* _What needs to be done_: Your answer must be an exact repeat of the lines from the one containing "You are a computer-use" through the last line of the records, both included, with no pictures.

START Dataset

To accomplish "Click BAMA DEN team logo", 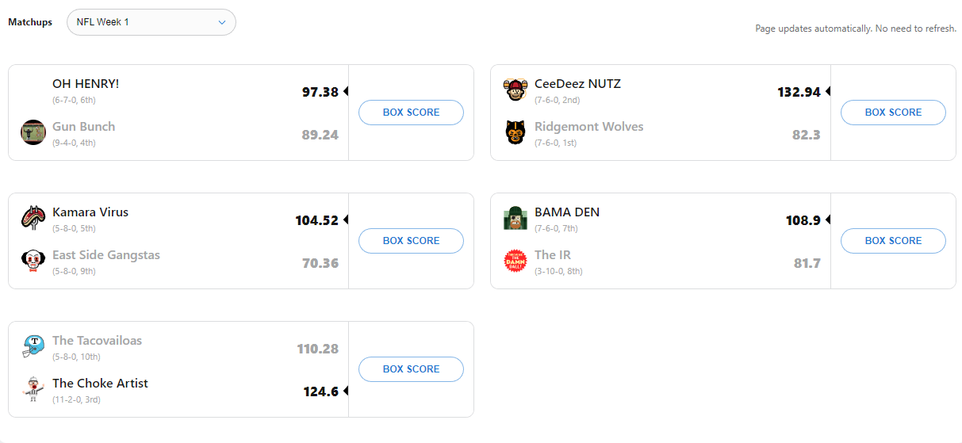I will tap(515, 218).
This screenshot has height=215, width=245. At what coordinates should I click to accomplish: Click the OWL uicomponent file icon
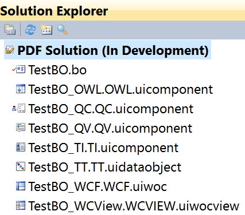21,89
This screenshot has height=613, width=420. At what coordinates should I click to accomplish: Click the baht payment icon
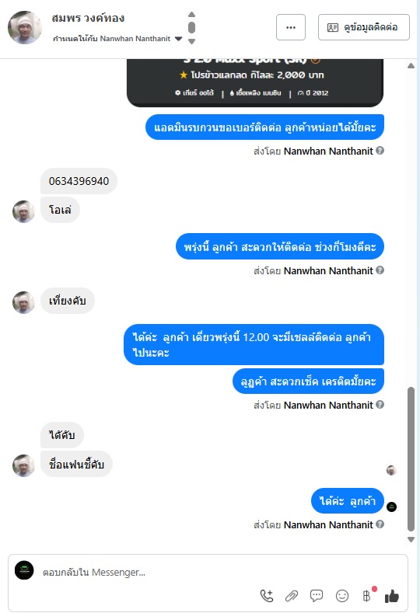(368, 595)
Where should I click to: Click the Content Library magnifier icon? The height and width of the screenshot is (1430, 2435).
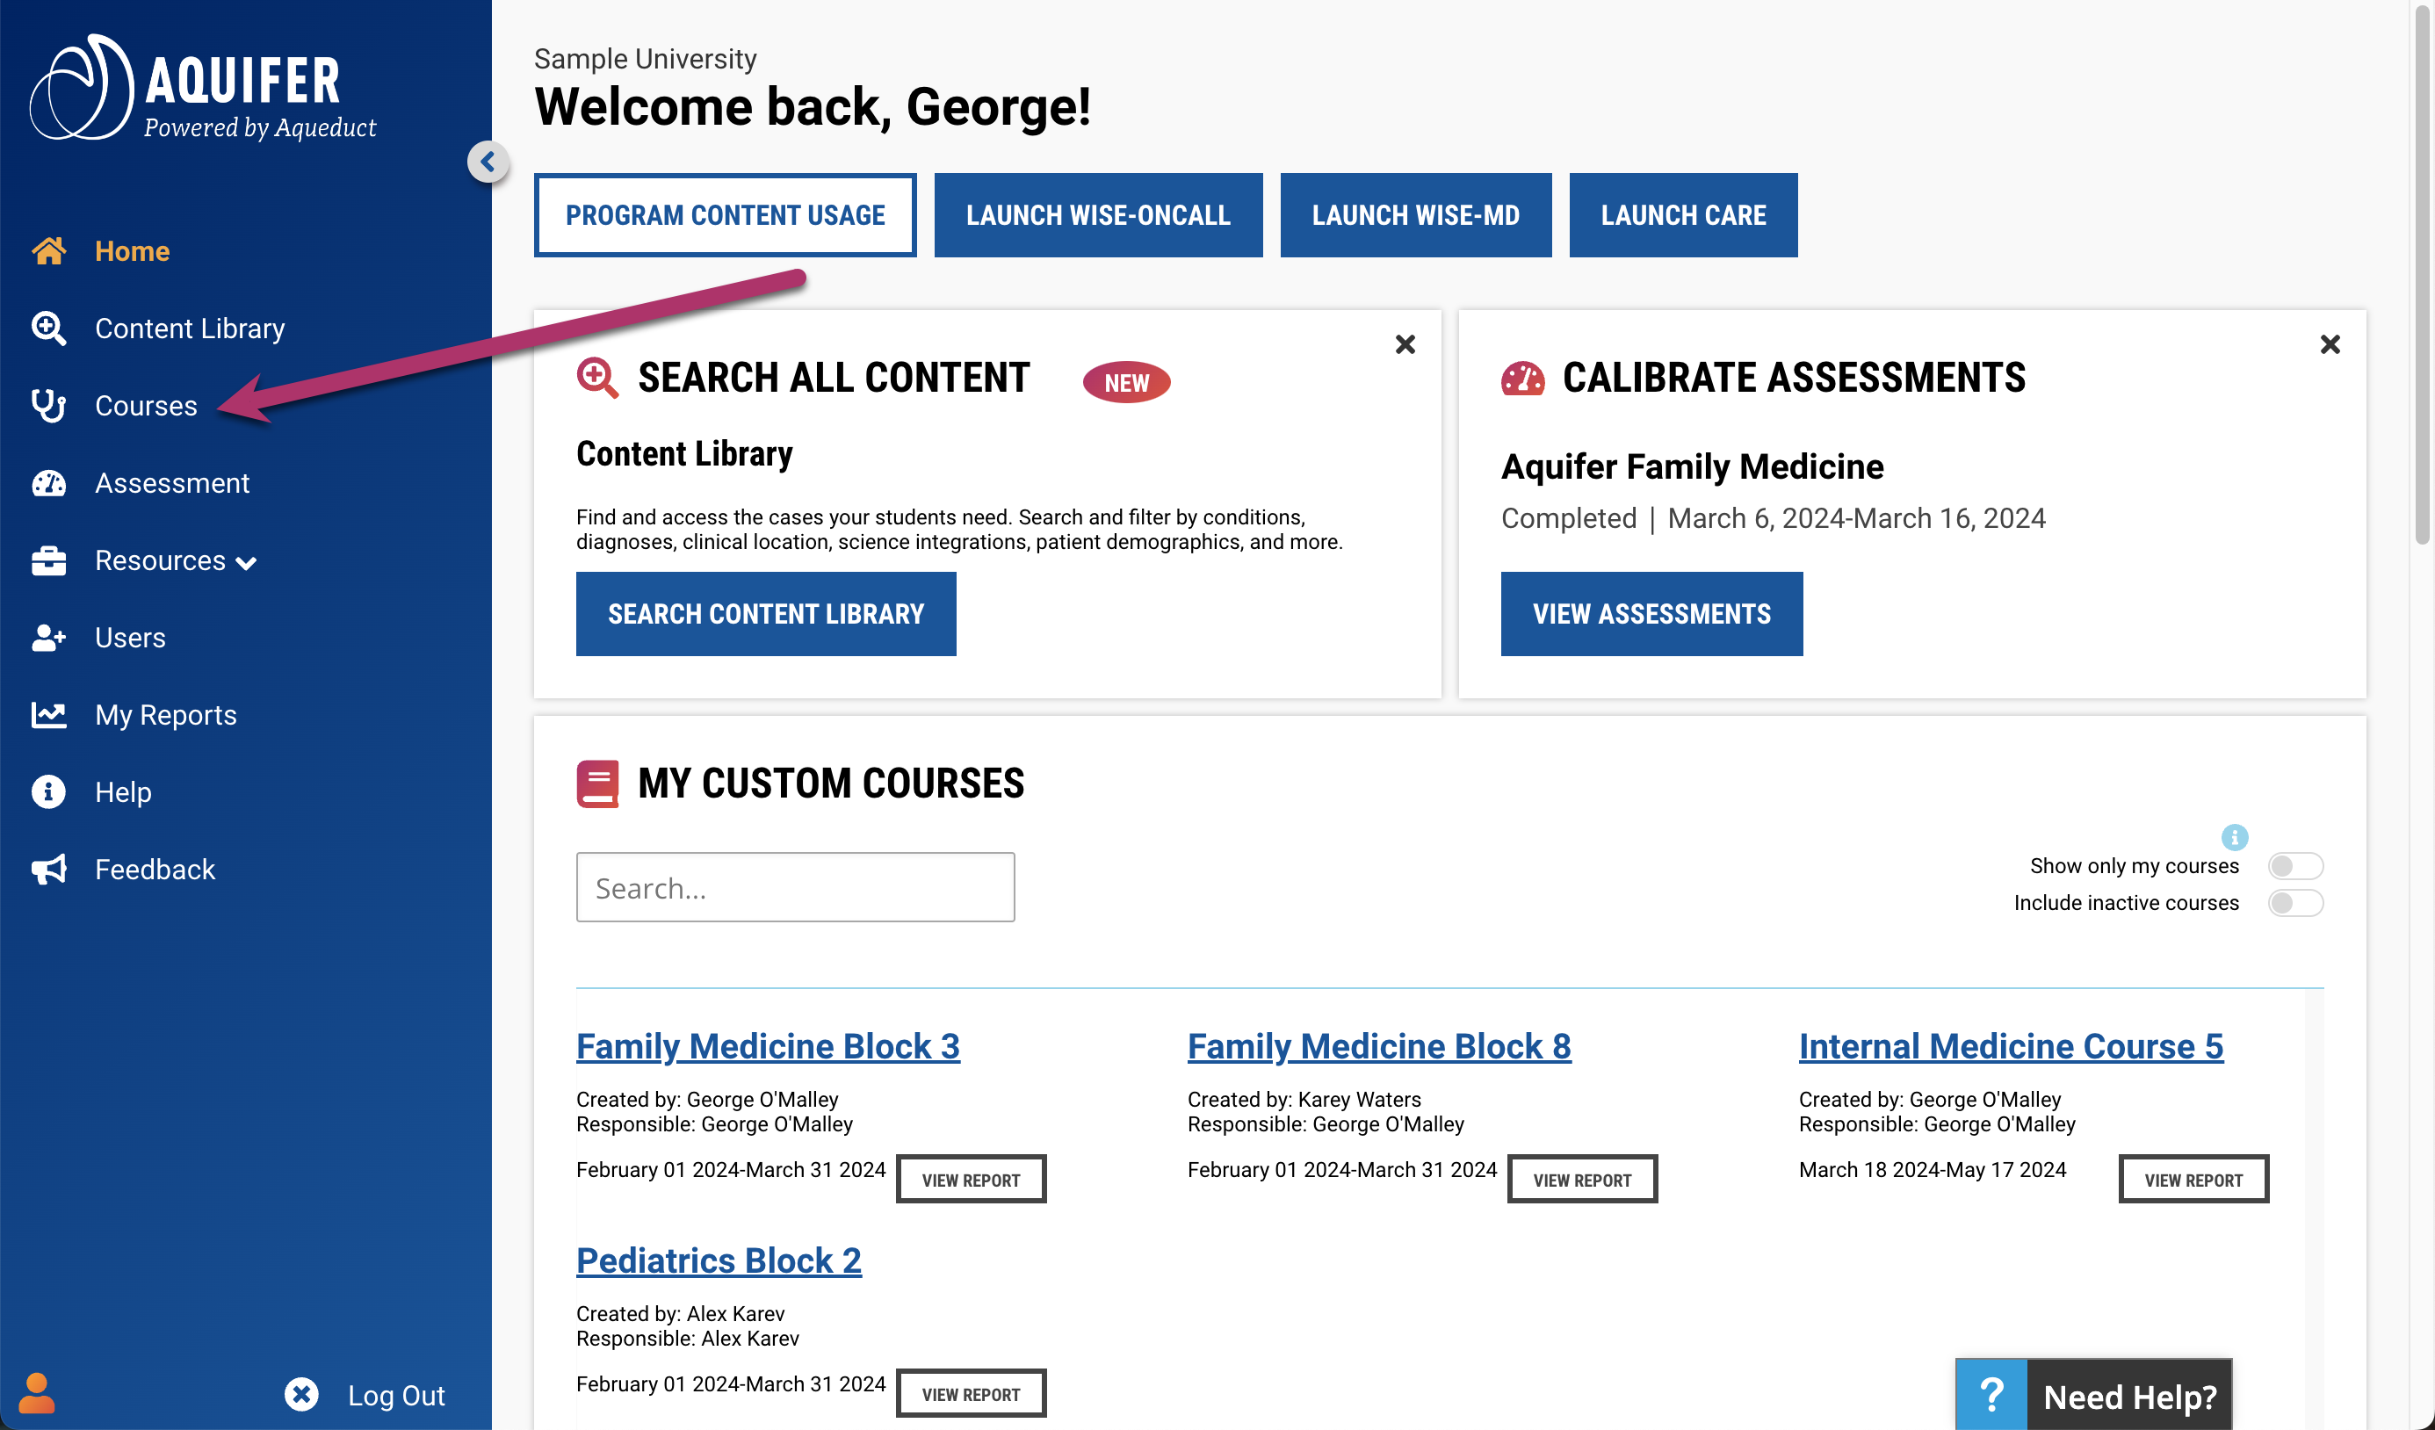48,329
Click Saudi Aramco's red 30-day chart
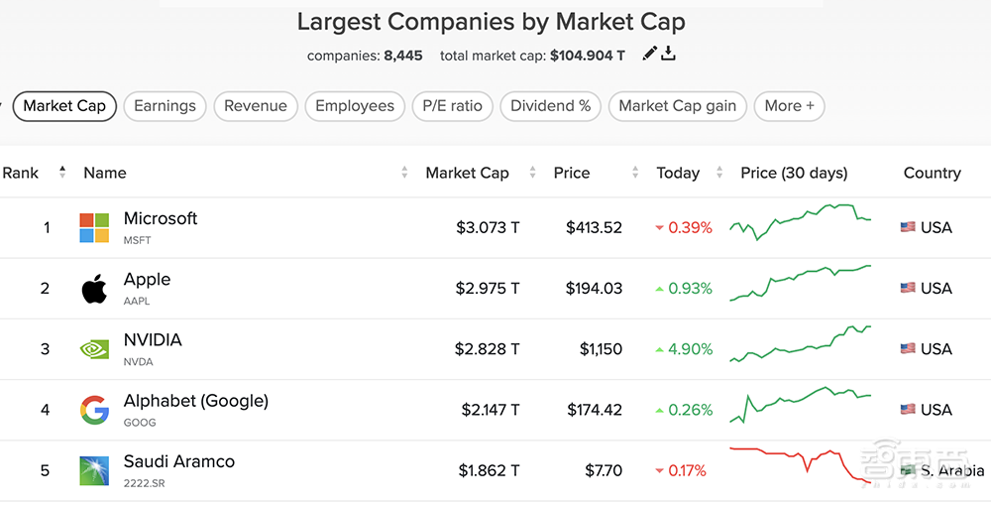This screenshot has height=507, width=991. click(x=800, y=464)
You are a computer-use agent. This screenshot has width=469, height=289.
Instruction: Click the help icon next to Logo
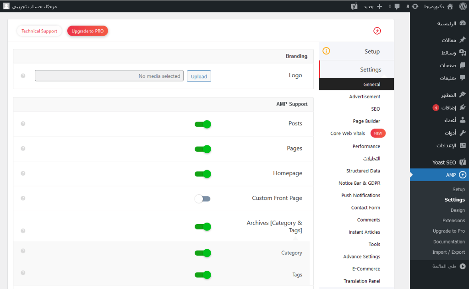(x=23, y=76)
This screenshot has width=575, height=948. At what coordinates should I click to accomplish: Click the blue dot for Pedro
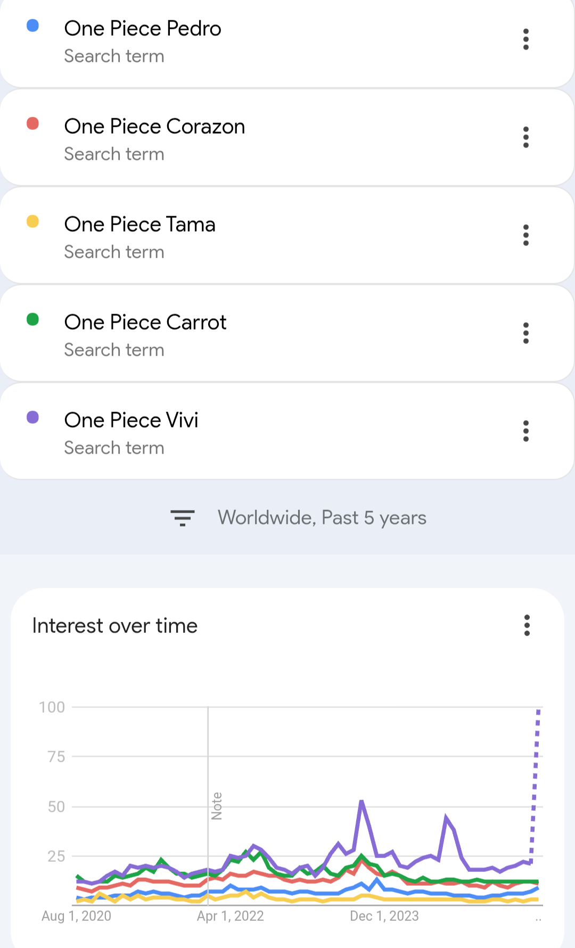[x=33, y=26]
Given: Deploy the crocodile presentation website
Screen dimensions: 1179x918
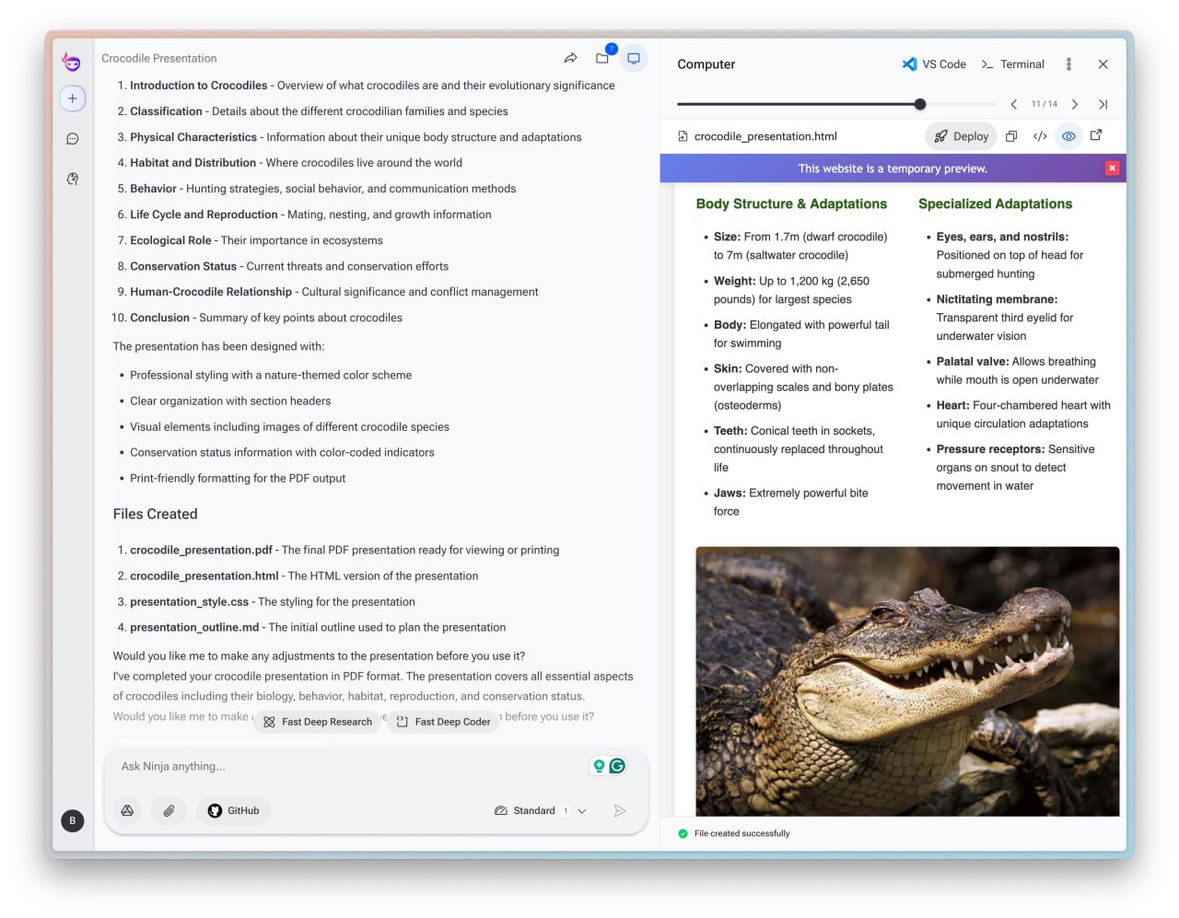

END Dataset

* _Answer space_:
You are a computer-use agent. This screenshot has width=469, height=289.
Instruction: Click the help icon next to Logo
(x=23, y=76)
This screenshot has width=575, height=948. At what coordinates should I click to accomplish: Click the blue dot for Pedro
[x=33, y=26]
Given: Deploy the crocodile presentation website
Screen dimensions: 1179x918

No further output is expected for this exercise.